So my yang (that’s the cooling side, I think) darlings. My perfect lotus flowers. My loyal readers and random passersby alike, I present a recipe for mango-lime sorbet (and/or mango-lime margarita base, whatever…) a simple, vibrant treat that will tingle your senses, and make your life complete. Well, at least until Boston Boy (or your version there-of) gets back with that fan he went to buy…

Try this, and enjoy.


½ cup white sugar
1 cup water
Zest and juice of one lime
4 mangos, peeled, pitted and diced

Freeze the bowl of your ice cream maker per the manufacturers directions.

In a bowl combine the sugar and water.

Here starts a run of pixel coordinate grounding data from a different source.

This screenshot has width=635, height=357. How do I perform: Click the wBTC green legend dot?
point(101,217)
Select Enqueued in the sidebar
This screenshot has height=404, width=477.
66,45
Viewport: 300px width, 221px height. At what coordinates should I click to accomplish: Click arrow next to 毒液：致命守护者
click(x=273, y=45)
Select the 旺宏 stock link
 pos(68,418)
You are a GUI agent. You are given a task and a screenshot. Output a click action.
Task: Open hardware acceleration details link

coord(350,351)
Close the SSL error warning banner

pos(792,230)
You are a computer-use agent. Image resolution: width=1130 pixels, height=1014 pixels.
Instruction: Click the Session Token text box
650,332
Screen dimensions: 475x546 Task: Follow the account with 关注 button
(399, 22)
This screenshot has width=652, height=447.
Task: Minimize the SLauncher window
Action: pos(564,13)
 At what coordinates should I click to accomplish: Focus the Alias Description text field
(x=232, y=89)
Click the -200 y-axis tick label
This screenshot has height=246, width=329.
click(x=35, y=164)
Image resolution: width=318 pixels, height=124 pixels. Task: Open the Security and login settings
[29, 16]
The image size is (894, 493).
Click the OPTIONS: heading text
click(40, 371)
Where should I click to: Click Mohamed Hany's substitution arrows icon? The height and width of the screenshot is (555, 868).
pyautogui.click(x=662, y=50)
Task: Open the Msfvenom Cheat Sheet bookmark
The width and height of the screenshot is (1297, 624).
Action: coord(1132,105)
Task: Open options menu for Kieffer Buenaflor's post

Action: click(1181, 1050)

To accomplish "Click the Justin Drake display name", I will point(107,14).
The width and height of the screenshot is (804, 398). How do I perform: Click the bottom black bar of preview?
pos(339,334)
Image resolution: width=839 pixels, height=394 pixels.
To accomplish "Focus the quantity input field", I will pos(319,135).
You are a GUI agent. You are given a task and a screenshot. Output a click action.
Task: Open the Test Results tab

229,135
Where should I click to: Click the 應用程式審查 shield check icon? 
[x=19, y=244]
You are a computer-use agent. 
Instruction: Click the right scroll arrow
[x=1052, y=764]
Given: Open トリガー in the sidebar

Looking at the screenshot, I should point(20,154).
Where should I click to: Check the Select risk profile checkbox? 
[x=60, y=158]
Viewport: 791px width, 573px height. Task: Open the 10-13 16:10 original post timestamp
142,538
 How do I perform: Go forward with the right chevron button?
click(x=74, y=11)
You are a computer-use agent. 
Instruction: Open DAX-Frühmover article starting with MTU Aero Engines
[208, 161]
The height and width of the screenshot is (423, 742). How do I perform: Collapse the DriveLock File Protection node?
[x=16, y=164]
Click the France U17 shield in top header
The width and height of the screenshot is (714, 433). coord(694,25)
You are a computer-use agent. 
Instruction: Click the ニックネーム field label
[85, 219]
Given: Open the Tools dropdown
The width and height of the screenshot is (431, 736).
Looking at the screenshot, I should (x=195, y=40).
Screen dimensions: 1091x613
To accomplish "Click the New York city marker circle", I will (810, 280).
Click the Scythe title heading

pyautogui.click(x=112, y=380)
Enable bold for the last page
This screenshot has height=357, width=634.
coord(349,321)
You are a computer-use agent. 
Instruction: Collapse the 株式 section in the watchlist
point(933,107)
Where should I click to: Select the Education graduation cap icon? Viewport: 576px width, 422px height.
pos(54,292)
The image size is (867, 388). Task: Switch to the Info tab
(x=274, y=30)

Heat in the microwave (what? You want to turn on the stove on a day like this? Fine, do as you wish. Me I’m using more advanced technology…) Stir to dissolve the sugar and set aside to cool. This is simple syrup.

In a blender, combine the mango, lime zest and lime juice. Add the cooled simple syrup and puree until smooth. At this point you can strain, but why bother…

Taste and add more lime juice, zest or water as needed. Remember, when things freeze the taste dulls, so it can be pretty strong and it will be ok.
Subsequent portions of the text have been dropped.